Records for the task
==============================

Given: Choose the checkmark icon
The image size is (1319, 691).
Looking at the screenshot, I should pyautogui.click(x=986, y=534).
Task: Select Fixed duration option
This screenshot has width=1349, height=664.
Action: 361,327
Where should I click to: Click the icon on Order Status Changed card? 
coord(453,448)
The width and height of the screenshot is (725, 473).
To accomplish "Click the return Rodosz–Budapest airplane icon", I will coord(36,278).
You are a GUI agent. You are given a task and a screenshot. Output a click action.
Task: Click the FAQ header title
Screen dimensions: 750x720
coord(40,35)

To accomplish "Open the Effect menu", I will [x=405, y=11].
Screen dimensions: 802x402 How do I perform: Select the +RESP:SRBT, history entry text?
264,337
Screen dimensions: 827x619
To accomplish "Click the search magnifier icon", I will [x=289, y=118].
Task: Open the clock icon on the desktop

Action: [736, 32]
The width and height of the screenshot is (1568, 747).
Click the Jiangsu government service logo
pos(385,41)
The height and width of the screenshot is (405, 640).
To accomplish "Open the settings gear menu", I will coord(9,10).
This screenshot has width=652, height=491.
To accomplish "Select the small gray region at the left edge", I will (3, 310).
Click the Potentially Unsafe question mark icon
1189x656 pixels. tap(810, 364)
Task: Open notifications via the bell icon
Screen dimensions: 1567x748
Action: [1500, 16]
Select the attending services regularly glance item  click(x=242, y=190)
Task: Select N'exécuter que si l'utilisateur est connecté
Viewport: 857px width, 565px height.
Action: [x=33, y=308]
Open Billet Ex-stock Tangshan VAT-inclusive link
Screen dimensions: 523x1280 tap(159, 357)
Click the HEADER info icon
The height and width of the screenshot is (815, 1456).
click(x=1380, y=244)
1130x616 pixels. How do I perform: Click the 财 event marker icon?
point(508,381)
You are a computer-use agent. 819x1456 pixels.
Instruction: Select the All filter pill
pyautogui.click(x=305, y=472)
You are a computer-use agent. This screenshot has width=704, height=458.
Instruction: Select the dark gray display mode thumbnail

==============================

Work instructions
The result should be every line that contains "accomplish", copied from the entries.

Task response
To accomplish "Click the return Rodosz–Budapest airplane icon", I will coord(36,278).
To accomplish "Open the Effect menu", I will [x=405, y=11].
To accomplish "Click the search magnifier icon", I will [x=289, y=118].
To accomplish "Open the settings gear menu", I will coord(9,10).
To accomplish "Select the small gray region at the left edge", I will (3, 310).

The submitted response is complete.